Such a defect was catastrophic to UPA’s SpaceLoft XL-1 and to most of its scientific payloads. The University of Colorado’s electronics package had been reduced to a charred, deformed, and melted husk. Central Connecticut State University’s package, broken into pieces, had returned no data. Alison and Lydia’s analog watches, despite having been carefully encased in bubble wrap, had stopped at 2:17. The digital watch was defunct, its face blank.

In January 2007, the company announced that the crash had been caused by a defective tailfin assembly, which engineers have since redesigned. And there was a silver lining: Worldwide coverage of the first launch had produced so much publicity that UPA’s next two flights were fully booked.

UP Aerospace will not make or break the New Mexico spaceport; Virgin Galactic will do that. But in the aftermath of the UPA crash, some of the major players in space tourism were taking a second look at how the crash (or a series of crashes) of a manned private rocket, plus a raft of huge liability claims, would affect the industry. Last October, some of the high priests of space tourism met in Las Cruces for the International Symposium for Personal Spaceflight. NewScientist.com, which covered the meeting, reported a few of their comments:

“Space is risky, and safety will be one of the defining factors in the development of space tourism for the first few years,” said Eric Anderson, president and CEO of Space Adventures, the Arlington, Virginia firm that has arranged five visits to the International Space Station for wealthy clients, including the latest, Charles Simonyi, the creator of Microsoft Word.

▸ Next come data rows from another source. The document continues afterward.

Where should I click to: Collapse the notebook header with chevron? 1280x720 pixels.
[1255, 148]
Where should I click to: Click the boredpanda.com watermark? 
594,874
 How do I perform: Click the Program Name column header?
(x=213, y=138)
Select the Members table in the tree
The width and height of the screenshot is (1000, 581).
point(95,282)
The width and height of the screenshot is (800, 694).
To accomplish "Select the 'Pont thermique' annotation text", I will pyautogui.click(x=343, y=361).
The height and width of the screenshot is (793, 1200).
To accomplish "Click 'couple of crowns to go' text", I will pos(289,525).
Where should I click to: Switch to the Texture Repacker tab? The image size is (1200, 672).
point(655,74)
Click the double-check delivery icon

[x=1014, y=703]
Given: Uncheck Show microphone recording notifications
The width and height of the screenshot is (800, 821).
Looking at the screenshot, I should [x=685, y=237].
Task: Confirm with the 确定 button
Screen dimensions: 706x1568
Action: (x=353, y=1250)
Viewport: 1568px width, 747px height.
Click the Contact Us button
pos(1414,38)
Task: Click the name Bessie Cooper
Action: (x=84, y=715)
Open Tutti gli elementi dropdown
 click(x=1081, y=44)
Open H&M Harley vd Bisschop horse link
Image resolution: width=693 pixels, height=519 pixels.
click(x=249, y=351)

“No matter how much energy we put into safety, there is a chance of an accident,” said Alex Tai, chief operating officer of Virgin Galactic.

“What happens if someone in the industry crashes and burns? It could affect everyone,” said Kirby Ikin, of Asia Pacific Aerospace Consultants.

Even Apollo 11’s Buzz Aldrin, the second man on the moon, said that he would decline the offer of a private rocket flight. “I don’t need that publicity anymore and I don’t need that risk.”

And who could blame him? Accidents have eliminated not only individual aircraft types—such as the de Havilland Comet, three of which broke up in the air between May 1953 and April 1954—but entire modes of transportation. The Hindenberg disaster of 1937 ended travel by Zeppelin, and the crash of the Concorde in 2000 effectively terminated journeys by supersonic transport. The up-and-down flight planned by Virgin Galactic—a voyage from nowhere to nowhere and back again—does not even have the advantage of being a mode of transportation: It is, merely, entertainment. That may be the saving grace.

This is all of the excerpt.